Supplied material>
▶

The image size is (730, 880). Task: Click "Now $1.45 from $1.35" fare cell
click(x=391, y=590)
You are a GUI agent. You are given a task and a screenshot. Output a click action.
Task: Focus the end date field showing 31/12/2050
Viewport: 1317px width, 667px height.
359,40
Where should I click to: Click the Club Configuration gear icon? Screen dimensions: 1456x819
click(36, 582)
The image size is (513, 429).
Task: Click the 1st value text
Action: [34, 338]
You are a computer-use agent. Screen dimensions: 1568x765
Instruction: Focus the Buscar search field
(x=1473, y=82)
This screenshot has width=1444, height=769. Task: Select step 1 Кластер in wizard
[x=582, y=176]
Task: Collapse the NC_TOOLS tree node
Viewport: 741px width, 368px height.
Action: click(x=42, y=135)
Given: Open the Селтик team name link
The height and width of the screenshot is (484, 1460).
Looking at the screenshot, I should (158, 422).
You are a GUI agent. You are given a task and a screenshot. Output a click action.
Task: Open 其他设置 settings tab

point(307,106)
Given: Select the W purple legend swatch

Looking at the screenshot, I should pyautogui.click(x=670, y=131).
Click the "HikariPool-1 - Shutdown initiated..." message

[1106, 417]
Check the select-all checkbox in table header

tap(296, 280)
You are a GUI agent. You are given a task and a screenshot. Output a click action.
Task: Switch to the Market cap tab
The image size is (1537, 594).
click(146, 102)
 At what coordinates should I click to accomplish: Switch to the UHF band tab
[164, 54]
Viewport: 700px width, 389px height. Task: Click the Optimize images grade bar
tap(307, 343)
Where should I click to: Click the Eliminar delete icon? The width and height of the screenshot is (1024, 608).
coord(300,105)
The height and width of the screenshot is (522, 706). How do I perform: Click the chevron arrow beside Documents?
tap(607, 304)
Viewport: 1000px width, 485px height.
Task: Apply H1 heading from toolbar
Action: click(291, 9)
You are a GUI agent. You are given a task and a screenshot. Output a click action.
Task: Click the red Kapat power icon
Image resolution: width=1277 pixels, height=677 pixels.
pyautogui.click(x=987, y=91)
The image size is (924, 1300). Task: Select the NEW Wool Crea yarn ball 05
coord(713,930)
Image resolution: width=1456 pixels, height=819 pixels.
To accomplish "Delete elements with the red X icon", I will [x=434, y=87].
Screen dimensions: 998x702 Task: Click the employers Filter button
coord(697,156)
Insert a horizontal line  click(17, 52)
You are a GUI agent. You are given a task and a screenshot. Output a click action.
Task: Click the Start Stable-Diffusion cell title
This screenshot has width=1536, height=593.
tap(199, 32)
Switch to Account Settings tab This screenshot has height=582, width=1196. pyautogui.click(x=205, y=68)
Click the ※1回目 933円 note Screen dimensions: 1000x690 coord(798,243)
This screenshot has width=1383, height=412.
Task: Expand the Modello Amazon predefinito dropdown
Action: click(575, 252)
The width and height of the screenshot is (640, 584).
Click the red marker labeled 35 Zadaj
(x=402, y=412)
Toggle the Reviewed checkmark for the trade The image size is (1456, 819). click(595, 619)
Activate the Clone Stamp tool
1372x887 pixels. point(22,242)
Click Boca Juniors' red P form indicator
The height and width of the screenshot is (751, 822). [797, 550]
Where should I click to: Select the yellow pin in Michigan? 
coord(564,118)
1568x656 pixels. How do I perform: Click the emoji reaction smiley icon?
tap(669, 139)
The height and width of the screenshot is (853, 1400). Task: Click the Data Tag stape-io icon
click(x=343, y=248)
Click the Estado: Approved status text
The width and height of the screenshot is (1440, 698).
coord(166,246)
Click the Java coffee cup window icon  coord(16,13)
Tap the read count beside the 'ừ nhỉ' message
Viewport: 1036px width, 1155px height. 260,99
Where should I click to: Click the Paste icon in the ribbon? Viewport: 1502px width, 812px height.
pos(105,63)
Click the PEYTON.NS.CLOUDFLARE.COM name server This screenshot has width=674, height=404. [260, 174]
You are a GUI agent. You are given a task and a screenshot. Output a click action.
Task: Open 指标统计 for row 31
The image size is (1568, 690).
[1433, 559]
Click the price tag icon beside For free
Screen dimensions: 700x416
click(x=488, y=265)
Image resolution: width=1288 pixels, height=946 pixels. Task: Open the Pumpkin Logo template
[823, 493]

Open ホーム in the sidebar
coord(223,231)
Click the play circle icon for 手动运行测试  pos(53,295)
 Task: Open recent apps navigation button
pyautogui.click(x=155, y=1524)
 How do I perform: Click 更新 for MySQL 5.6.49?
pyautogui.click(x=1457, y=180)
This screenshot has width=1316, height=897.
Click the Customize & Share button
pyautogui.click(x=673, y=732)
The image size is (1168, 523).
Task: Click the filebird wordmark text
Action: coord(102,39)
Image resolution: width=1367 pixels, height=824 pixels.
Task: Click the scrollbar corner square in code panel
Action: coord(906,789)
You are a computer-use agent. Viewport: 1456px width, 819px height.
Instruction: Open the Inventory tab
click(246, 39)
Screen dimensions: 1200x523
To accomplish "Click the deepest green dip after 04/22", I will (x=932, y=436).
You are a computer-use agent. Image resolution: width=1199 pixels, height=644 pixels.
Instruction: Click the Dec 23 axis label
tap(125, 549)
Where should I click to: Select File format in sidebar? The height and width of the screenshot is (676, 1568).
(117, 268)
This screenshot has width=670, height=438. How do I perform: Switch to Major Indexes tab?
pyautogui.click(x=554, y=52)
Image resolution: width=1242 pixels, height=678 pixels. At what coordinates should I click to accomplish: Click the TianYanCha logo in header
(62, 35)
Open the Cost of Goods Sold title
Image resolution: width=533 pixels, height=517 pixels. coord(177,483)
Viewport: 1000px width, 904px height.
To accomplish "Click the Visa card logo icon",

◀

Task>
How many lines in the entries above contain the string "from"? Give only the number.

The completed task>
2